> [Information]
———

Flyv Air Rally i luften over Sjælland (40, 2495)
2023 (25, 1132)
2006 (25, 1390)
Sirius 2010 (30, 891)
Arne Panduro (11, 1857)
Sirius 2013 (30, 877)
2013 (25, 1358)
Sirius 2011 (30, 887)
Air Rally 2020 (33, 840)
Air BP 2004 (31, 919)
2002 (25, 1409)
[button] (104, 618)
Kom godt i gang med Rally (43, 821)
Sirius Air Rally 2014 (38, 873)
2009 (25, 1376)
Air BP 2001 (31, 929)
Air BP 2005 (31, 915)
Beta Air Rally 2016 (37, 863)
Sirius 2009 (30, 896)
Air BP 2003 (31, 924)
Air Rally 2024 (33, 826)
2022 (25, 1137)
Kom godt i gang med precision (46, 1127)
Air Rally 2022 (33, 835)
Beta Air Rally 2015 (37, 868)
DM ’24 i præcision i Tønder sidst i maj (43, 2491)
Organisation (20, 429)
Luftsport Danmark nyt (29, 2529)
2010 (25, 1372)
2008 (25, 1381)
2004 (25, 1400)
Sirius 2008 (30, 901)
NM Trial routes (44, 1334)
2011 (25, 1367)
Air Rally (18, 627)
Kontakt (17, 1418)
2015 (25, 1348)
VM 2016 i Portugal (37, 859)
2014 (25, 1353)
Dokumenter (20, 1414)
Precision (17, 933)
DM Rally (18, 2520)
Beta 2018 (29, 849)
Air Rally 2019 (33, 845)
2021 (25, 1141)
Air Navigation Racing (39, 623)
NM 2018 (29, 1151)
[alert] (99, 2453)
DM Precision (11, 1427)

———

> [What is required]
Your task is to repeat the records exactly. Begin at their first line and stop after the line containing "Sirius Air Rally 2014 (38, 873)".

> [Solution to the exercise]
Flyv Air Rally i luften over Sjælland (40, 2495)
2023 (25, 1132)
2006 (25, 1390)
Sirius 2010 (30, 891)
Arne Panduro (11, 1857)
Sirius 2013 (30, 877)
2013 (25, 1358)
Sirius 2011 (30, 887)
Air Rally 2020 (33, 840)
Air BP 2004 (31, 919)
2002 (25, 1409)
[button] (104, 618)
Kom godt i gang med Rally (43, 821)
Sirius Air Rally 2014 (38, 873)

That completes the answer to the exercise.